De Olvera recuerdo la candidez y la calidez de su gente, la sorpresa de sus muchachos con la impensable anchura del mundo, el peñón Zaframagón con aquellos buitres que todo lo bendecían, desde su altura pacífica, con sus vuelos circulares en la inmensidad de una sierra por la que no se pasaba para ir a ningún sitio, sino a la que había que ir expresamente y, una vez allí, te alegrabas de que eso que llaman el destino te hubiese destinado. El mío fue un baremo por meterme a profesor. Y allí viví dos intensos años explicando Literatura a unos chicos de corazón asilvestrado pero con una educación mucho más disciplinada con los docentes de lo que se estila en las metrópolis andaluzas. Siempre dije, y lo repetí luego, que jamás hubiera pedido yo traslado de no ser porque aquel instituto distaba noventa kilómetros de donde estaba proyectando construir mi hogar… El caso es que me suelo acordar, con memoria fotográfica, de muchas caras de alumnos que tuve allí hace casi veinte años. No todos eran de Olvera; algunos venían de Torre-Alháquime, que ellos llamaban sencillamente La Torre; otros venían de Setenil de las Bodegas, y también recuerdo a quienes habían llegado de El Gastor… Incluso había una chica de Arriate, que ya no pertenecía a la provincia de Cádiz, sino a la de Málaga… Y se quedaban en una residencia de estudiantes porque los veinte o treinta kilómetros que los separaban de casa constituían un auténtico scalectrix para el que se necesitaban horas de camino diario de las que sus padres, trabajadores, no disponían…
Ahora todo aquel paisaje me vuelve muy vivo a la mente con la noticia un tanto esperpéntica de que hay chicos de un colegio, el Miguel de Cervantes, que se ven obligados a desplazarse cada día para usar el comedor de un centro que se sitúa a kilómetro y medio. Como el camino es demasiado largo y peligroso para chiquillos de Infantil, tienen que hacerlo agarrados a una cuerda. Encordados como animales, como ganado manso que lleven de un lugar a otro, algo absolutamente inadmisible en pleno siglo XXI.
El motivo sonroja: como su cole no tiene comedor, tienen que llevar a cabo cada día esta aventura de la cuerda para llegar al centro en el que pueden comer.
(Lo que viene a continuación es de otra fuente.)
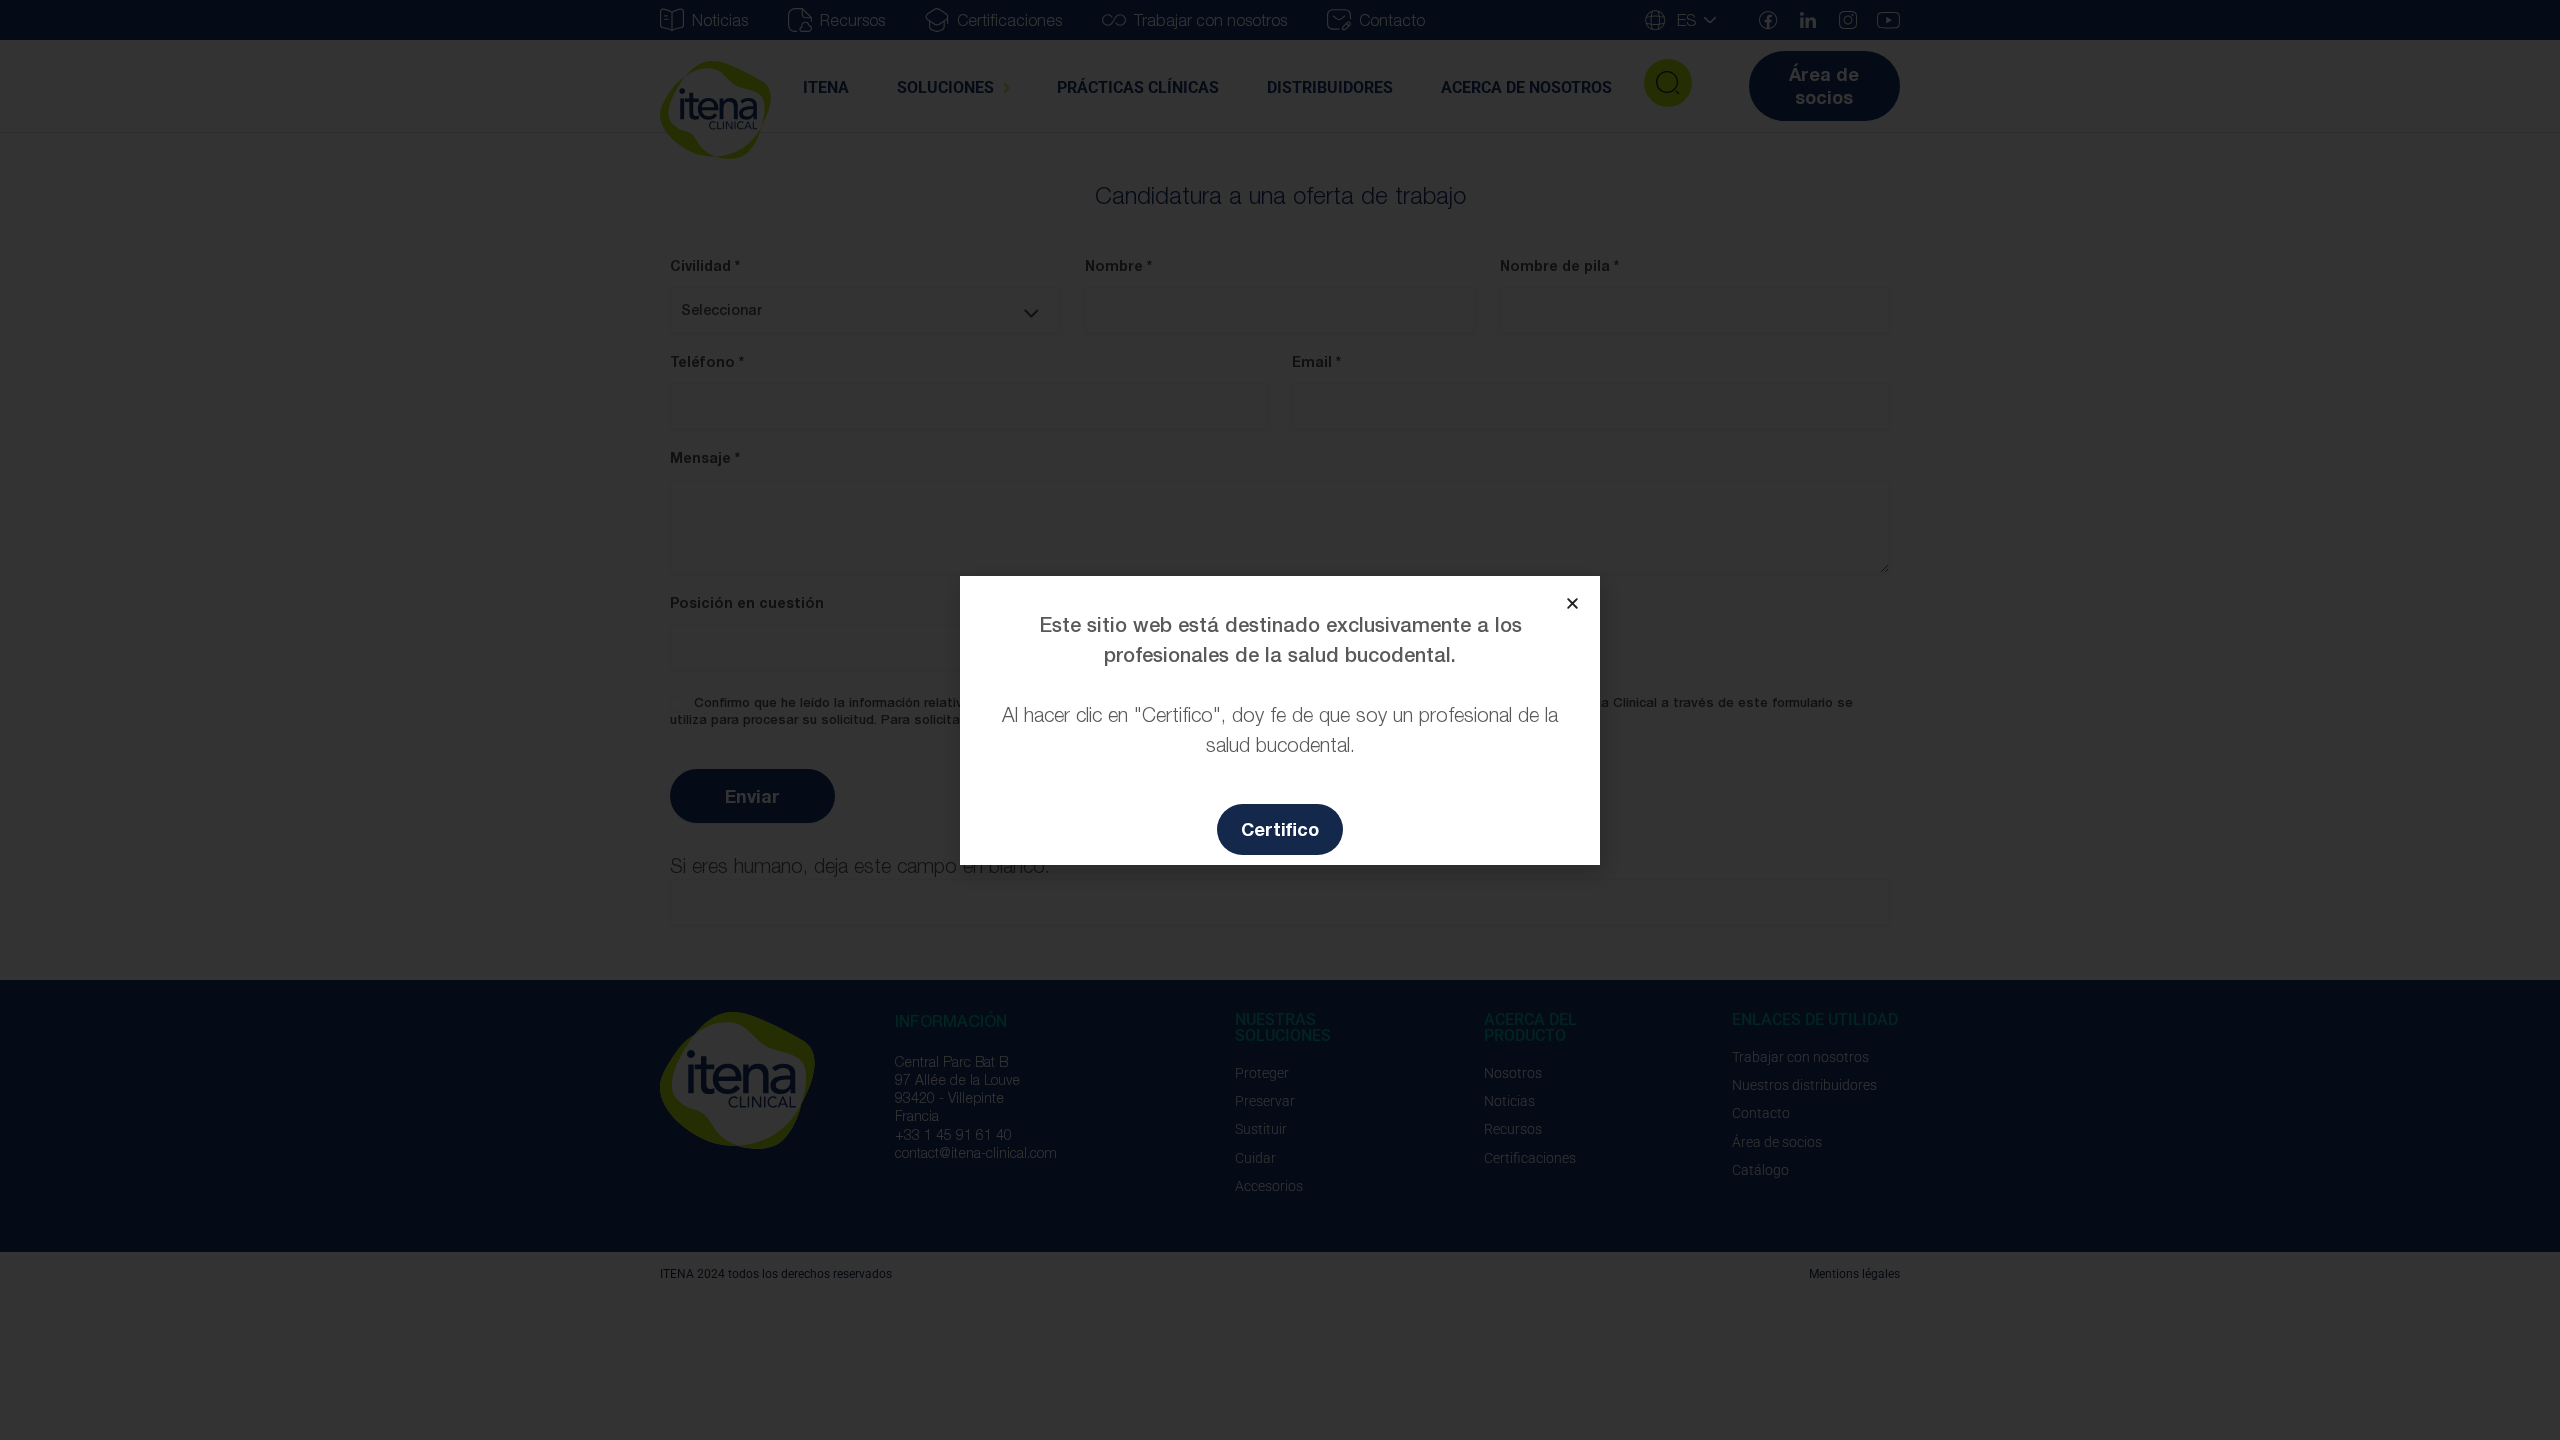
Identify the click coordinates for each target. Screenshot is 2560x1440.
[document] (1280, 720)
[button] (1572, 603)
O sea, que en pleno escándalo concatenado de mordidas, de políticos aprovechados y de comisiones millonarias, unos chicos de un pueblo de Cádiz tienen que ir agarrados a una cuerda cada mediodía para que les den de comer porque, por mucho que protestan sus padres y toda la comunidad educativa, no hay voluntad de hacerles un comedor donde deberían. Me lo cuentan y no me lo creo. Para colmo, hay muchísimos niños con necesidades educativas sin ni siquiera un enfermero escolar.
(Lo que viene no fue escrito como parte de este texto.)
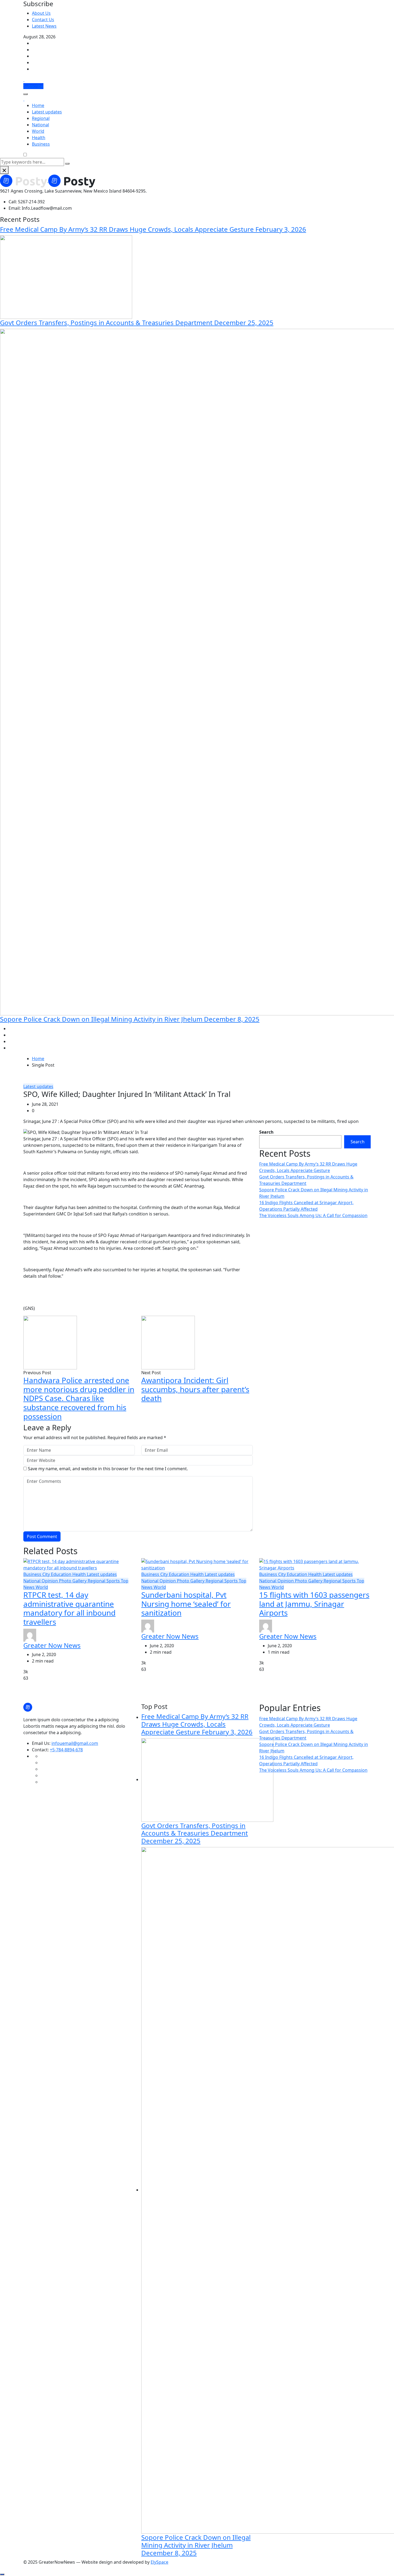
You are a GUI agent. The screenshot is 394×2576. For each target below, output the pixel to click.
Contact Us (43, 20)
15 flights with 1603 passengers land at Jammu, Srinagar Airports (314, 1604)
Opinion (50, 1581)
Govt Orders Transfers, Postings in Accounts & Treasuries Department (136, 322)
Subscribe (33, 86)
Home (38, 105)
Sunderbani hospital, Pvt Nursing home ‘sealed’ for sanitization (186, 1604)
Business (41, 144)
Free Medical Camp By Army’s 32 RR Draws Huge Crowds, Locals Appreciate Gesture (153, 229)
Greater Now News (52, 1645)
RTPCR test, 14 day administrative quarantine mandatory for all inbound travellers (69, 1608)
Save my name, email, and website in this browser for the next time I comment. (108, 1469)
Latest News (44, 26)
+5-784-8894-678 (66, 1750)
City (46, 1574)
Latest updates (47, 112)
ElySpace (159, 2562)
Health (38, 138)
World (38, 131)
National (40, 125)
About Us (41, 13)
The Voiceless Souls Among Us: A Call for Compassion (313, 1215)
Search (266, 1132)
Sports (113, 1581)
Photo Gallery (73, 1581)
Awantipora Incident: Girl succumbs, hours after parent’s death (195, 1389)
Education (61, 1574)
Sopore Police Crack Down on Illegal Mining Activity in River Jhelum (129, 1019)
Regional (41, 118)
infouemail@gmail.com (74, 1743)
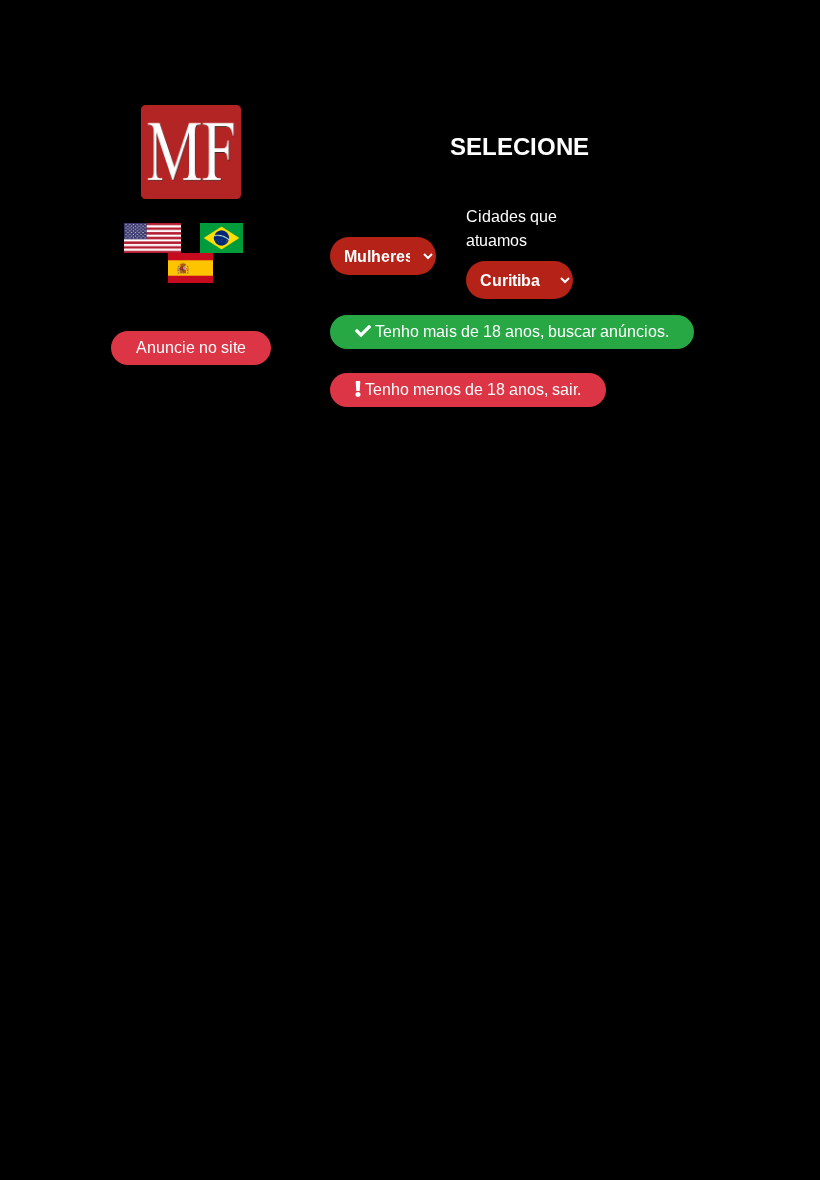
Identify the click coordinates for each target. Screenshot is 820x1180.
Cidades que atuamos (511, 228)
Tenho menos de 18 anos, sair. (471, 389)
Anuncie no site (191, 347)
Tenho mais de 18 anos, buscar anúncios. (520, 331)
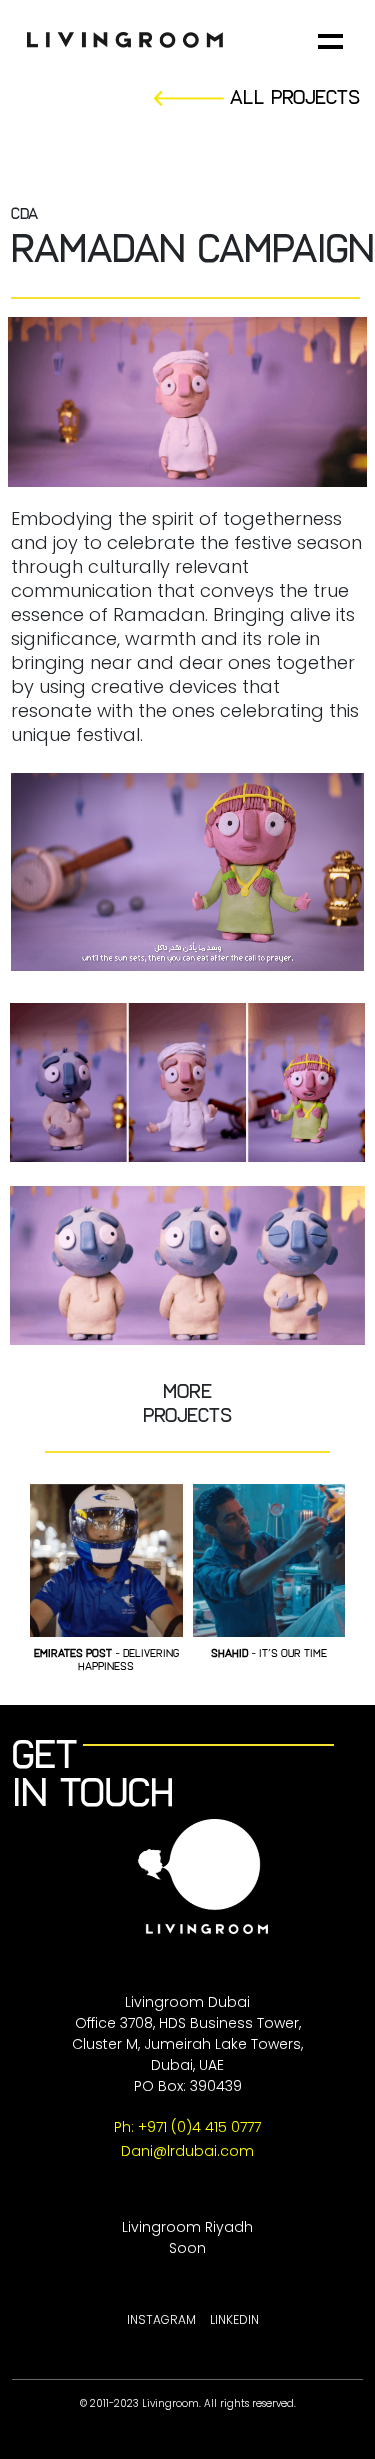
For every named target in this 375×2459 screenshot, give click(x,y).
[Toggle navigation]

Y todo esto, insisto, mientras proliferan en Andalucía hospitales en manos privadas que parecen hoteles. Por no hablar de coles que parecen centros de ocio en los que la tarea estrella se llama ahora gamificación. Mientras ocurre todo eso, estos niños de Olvera salen de clase para ir a comer agarrados a una cuerda. Como si estos niños de Olvera valiesen menos que los niños de otras latitudes de nuestra misma tierra. Como si este alumnado no tuviese ya bastante con el azar de haber nacido en un lugar más apartado de las metrópolis como para cargar ahora también con la desventaja que el apartamiento geográfico quiere suponer para quienes buscan excusas en la falta de inversión. La cuerda no es la solución, dicen sus mayores en una pancarta. Y el lema escuece por lo que tiene de metáfora, porque nos recuerda a otros tiempos en que unos seres humanos llevaban a otros con cuerdas pensando que el mundo o Dios o la diosa Razón había dispuesto así las cosas. Y estábamos engañados. No habíamos descubierto aún que todos somos iguales, aunque a veces algunos se crean más iguales que otros.
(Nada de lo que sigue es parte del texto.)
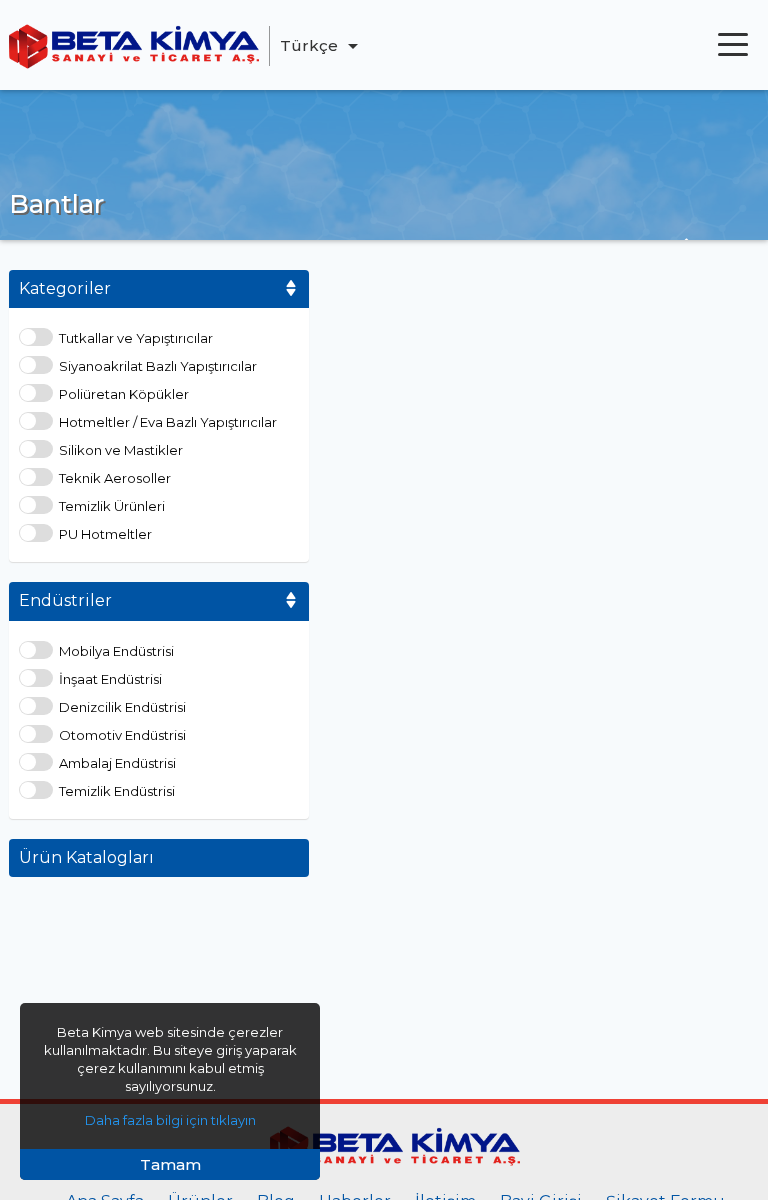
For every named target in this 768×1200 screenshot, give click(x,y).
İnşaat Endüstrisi (110, 679)
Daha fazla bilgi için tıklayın (170, 1120)
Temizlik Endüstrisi (117, 791)
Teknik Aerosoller (115, 478)
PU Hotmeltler (105, 534)
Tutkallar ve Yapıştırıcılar (136, 338)
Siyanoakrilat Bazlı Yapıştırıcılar (158, 366)
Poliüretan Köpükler (124, 394)
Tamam (170, 1164)
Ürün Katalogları (86, 857)
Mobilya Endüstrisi (116, 651)
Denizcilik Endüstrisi (122, 707)
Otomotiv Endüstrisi (122, 735)
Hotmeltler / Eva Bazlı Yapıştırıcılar (168, 422)
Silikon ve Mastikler (121, 450)
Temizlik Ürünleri (112, 506)
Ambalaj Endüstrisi (117, 763)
Dejó escrito mi admirado Romero Murube en uno de aquellos artículos que incluyó en Lejos y en la mano: “Olvera es una calle, un castillo y una iglesia, ¡pero qué calle, qué iglesia y qué castillo!”… Olvera es uno de los pueblos más bonitos de Andalucía, objetivamente, y no deja de ser injusta esta mala propaganda de que un grupo de sus niños tenga que vivir esta injusta experiencia de la presión de sus padres y sus maestros para que tengan, como el resto, un comedor donde estudian. Porque dinero hay, pero la política está para emplearlo en lo que hace falta de verdad.